## Tarefa 1:
No texto sobre o útero artificial, com que animais se diz que já estão a ser feitas experiências?
## Tarefa 2:
Prolongue o texto sobre o útero artificial a partir do ponto em que termina.

━━ Excerto da página ━━

Não, não é um delírio à Frank Herbert ou à Philip Dick. O útero artificial deixou a estratosfera da ficção científica e aterrou na realidade. Uma gestação mecanizada e sem a necessidade do corpo da mulher já não é uma impossibilidade. Já estão a ser feitas experiências com bezerros criados em úteros artificiais que se assemelham às máquinas que suportam as pessoas em coma: bombas mecânicas, tubos e seringas bombeiam ar e injectam os nutrientes que permitem o crescimento do feto.
Mas a pergunta fundamental não está no campo da possibilidade, está no campo da legitimidade. A questão “é possível criar um ser humano num útero artificial?” é insignificante ao pé do dilema “é legítimo criar um ser humano num útero artificial?”. A ciência não se legitima a si própria.
Se servir para salvar ou proteger de forma mais tranquila a vida dos chamados bebés prematuros, esta máquina pode ser uma dádiva, um avanço notável da medicina. Contudo, se for usada como barriga de aluguer dos caprichos dos Ronaldos e das Kardashians, esta máquina pode ser uma porta para um inferno pós-humano onde o ser humano passa a ser uma mercadoria como outra qualquer.

━━━
━━ Listagem fornecida ━━

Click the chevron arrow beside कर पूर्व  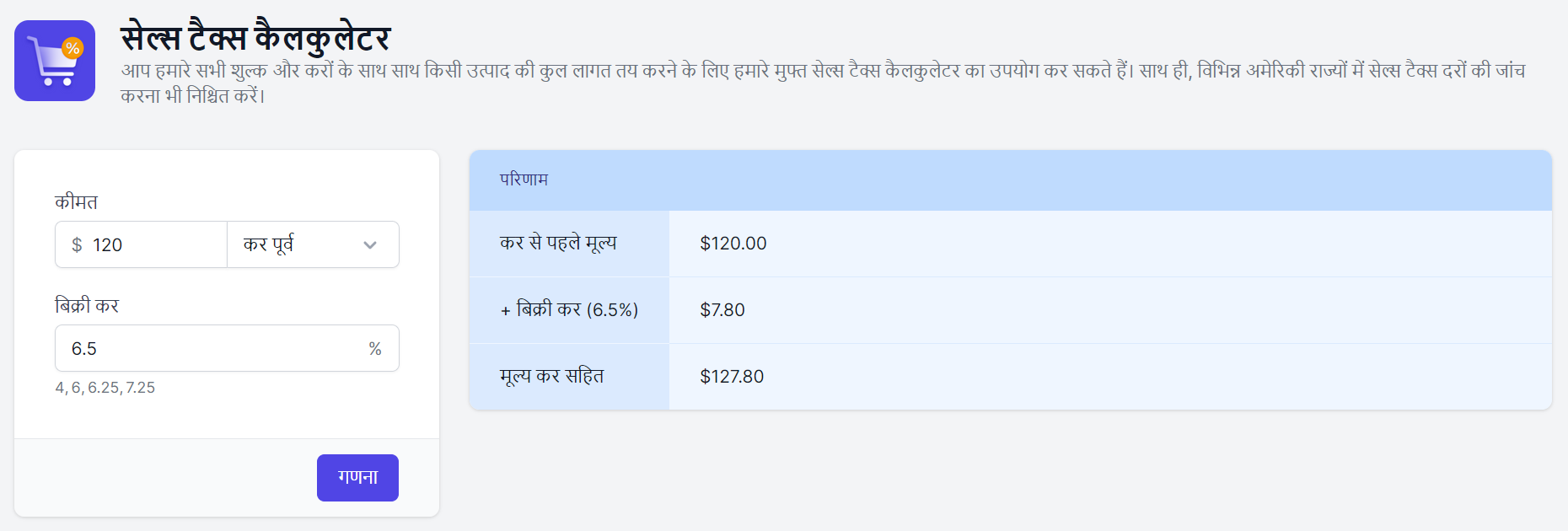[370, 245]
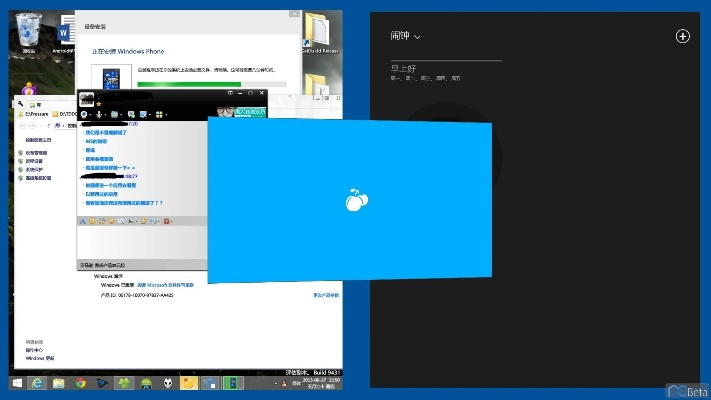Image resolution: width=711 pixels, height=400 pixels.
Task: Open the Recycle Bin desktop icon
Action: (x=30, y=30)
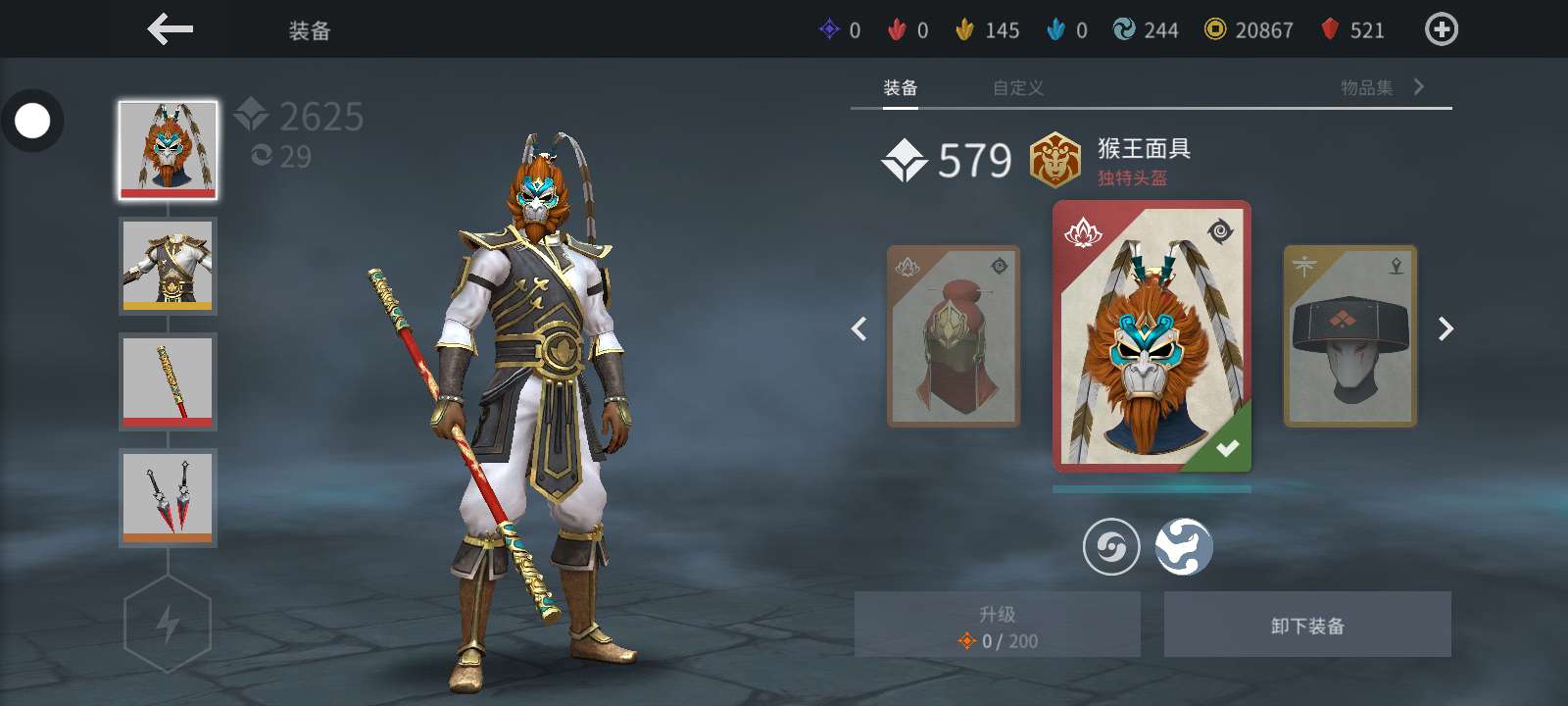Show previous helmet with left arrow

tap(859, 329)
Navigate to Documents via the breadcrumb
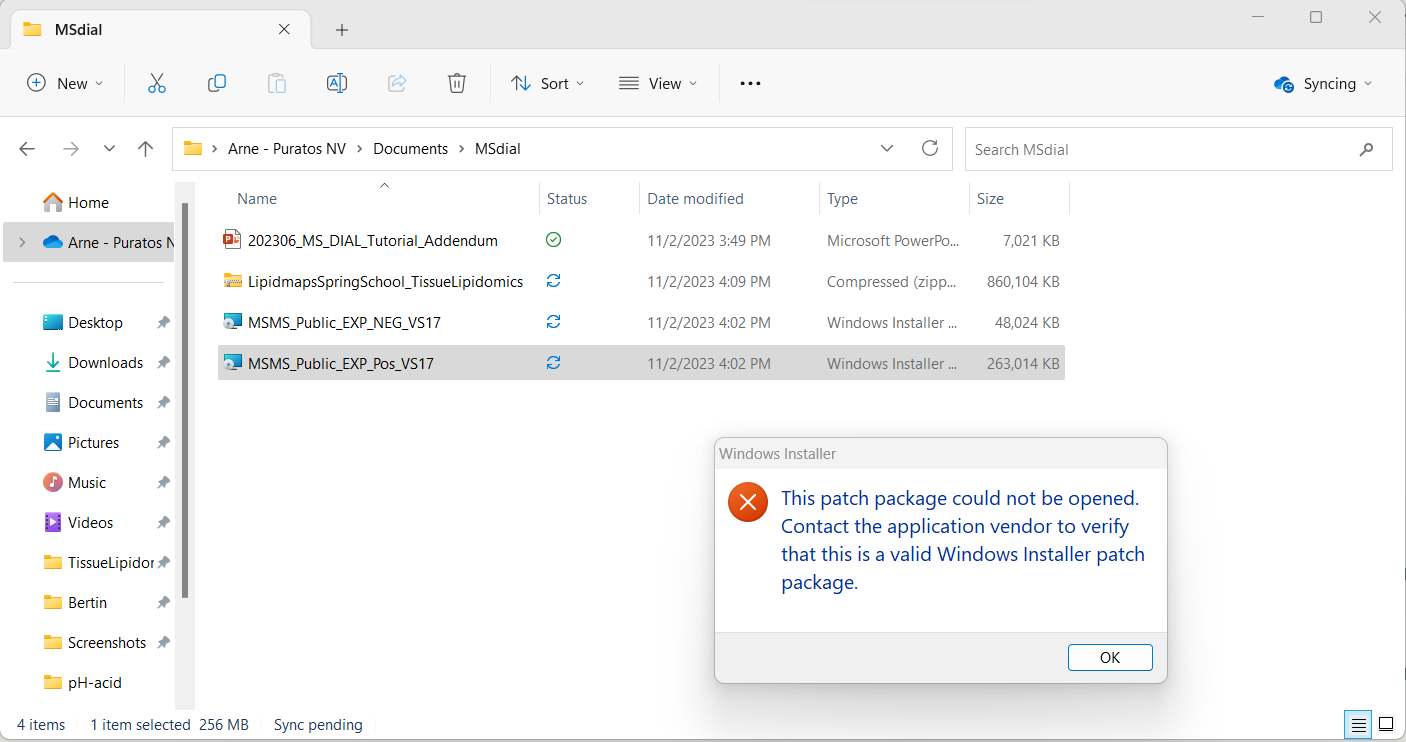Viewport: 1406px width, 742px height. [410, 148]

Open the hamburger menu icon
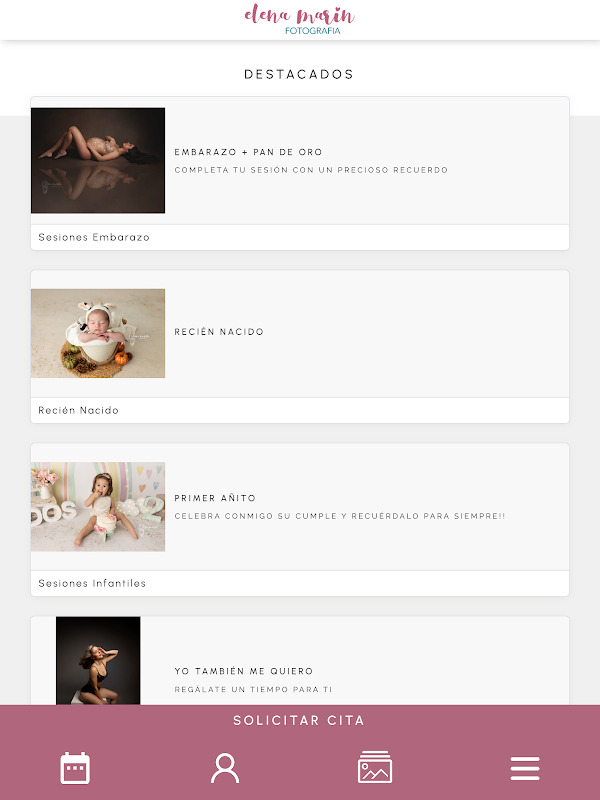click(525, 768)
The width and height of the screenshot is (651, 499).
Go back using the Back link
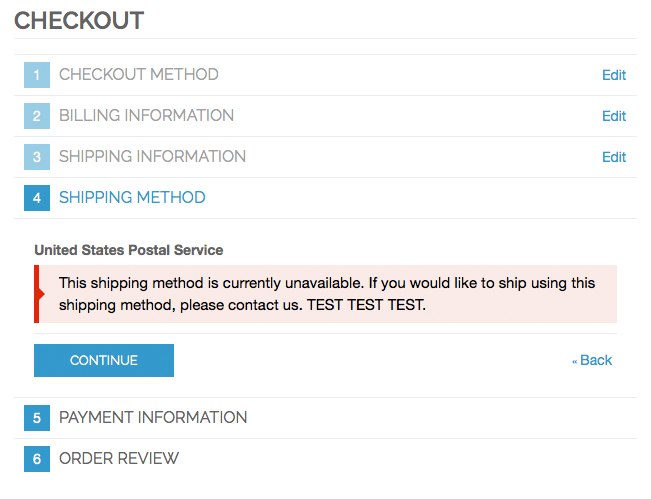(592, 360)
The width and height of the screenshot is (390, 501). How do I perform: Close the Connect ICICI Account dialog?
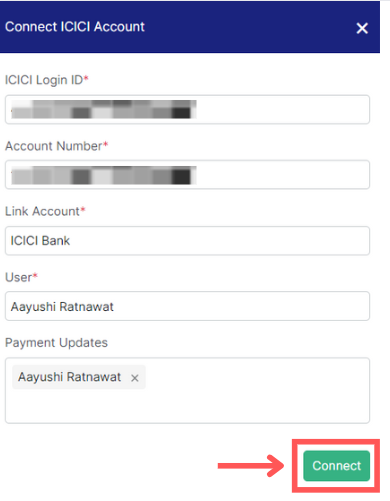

━━━
━━ Listagem fornecida ━━

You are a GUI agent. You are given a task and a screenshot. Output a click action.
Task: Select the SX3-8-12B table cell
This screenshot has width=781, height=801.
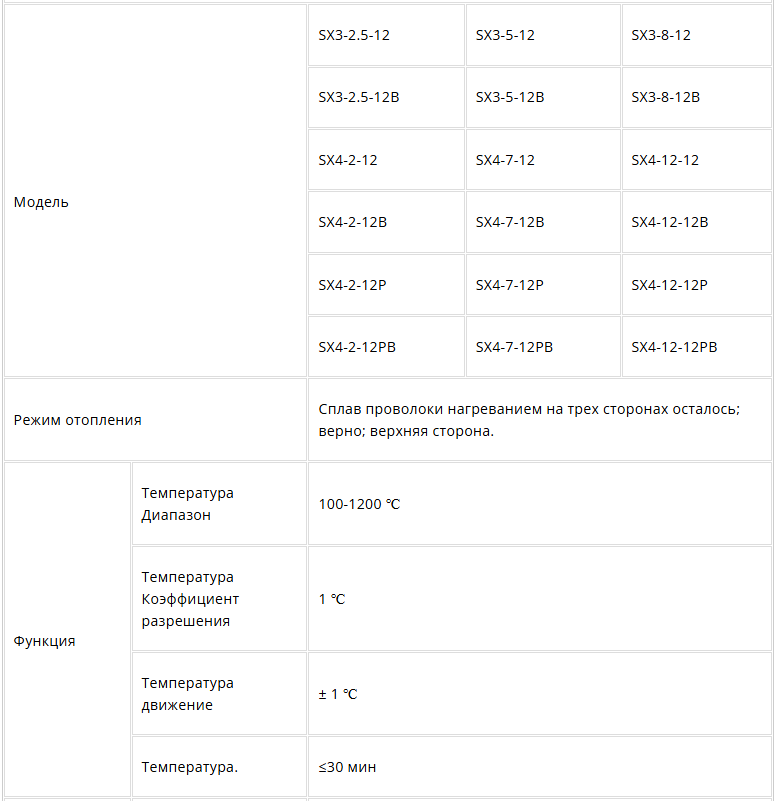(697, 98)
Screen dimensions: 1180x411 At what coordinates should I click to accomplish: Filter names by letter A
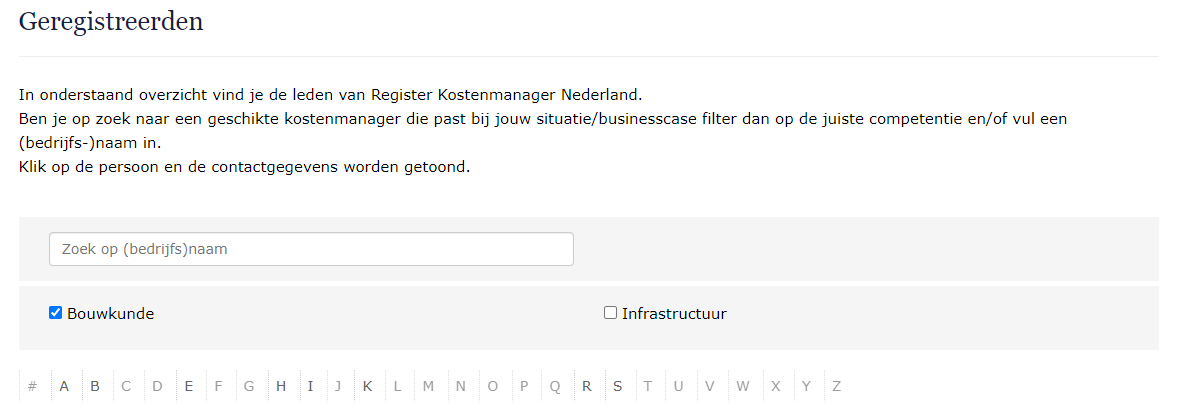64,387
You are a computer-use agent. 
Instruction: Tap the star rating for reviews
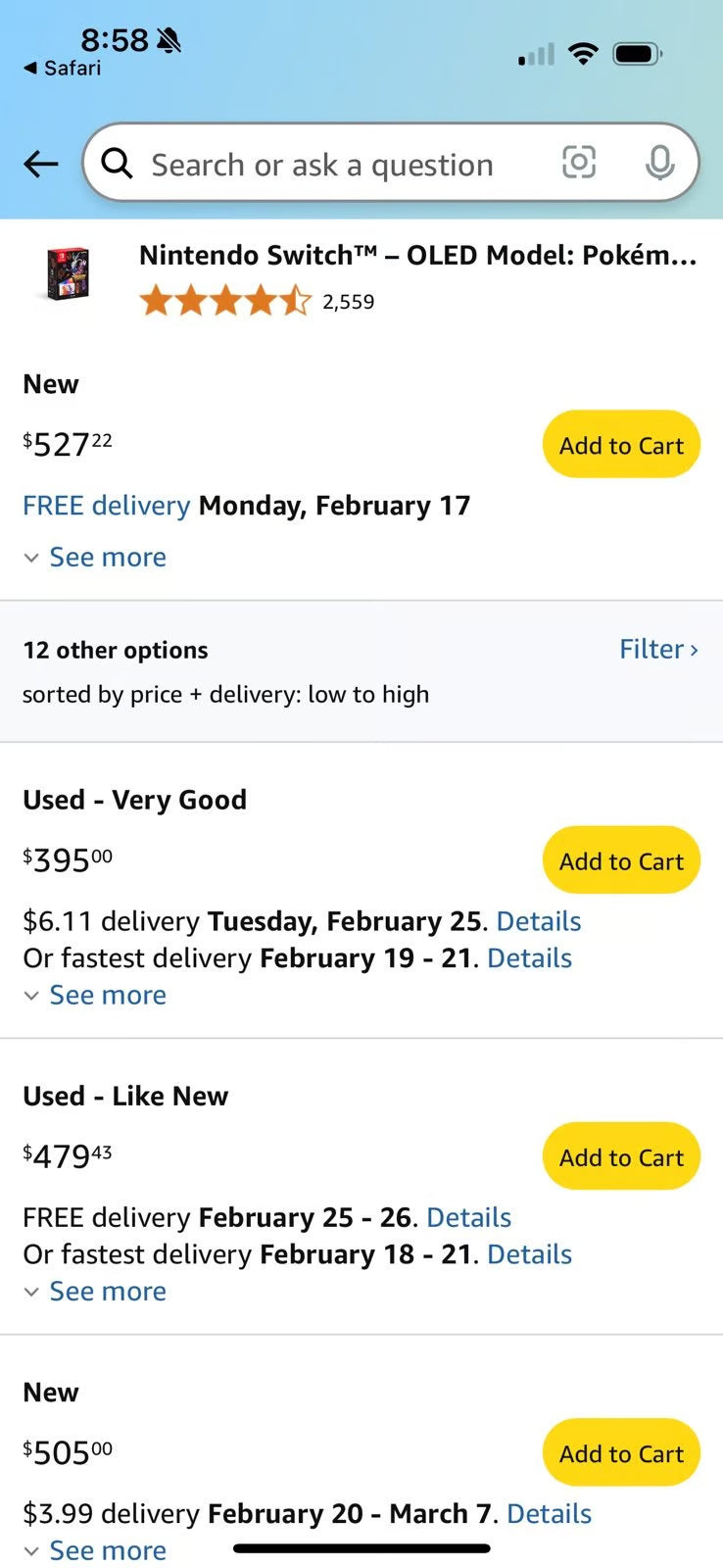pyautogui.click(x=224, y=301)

━━━

## Resposta 1:
Com bezerros.

## Resposta 2:
Neste cenário, o útero artificial deixa de ser medicina e passa a ser distopia, deixa de ser um instrumento que auxilia uma vida já criada (o bebé prematuro) e passa a ser um portal para a criação de seres humanos ex nihilo. Ou seja, estamos à beira de um pesadelo ético (o negócio das barrigas de aluguer torna-se ainda mais fácil porque a “mãe” passa a ser uma relíquia), de um pesadelo político (um útero mecânico é o sonho molhado dos nazis) e de um pesadelo criminal - se o comércio de seres humanos e de órgãos já é uma realidade, como será no dia em que as máfias poderão simplesmente criar seres humanos para vender ou para servirem de estufas de órgãos humanos para colher e vender?
Sem grande alarme colectivo, estamos a caminhar para uma sociedade em que o ser humano pode ser comercializado ao abrigo das leis do mercado. O que não deixa de ser curioso: a resistência ao comércio de bens inertes (vulgo “capitalismo”) coabita lado a lado com a indiferença perante o comércio de seres humanos. Mas, já que invoco o conceito de “ser humano”, convém prosseguir com uma pergunta: será que um bebé criado ex nihilo numa máquina ainda pode ser considerado um “ser humano”? Uma pessoa que entra neste mundo através de uma máquina e não através de outro ser humano ainda pode ser considerado “ser humano”?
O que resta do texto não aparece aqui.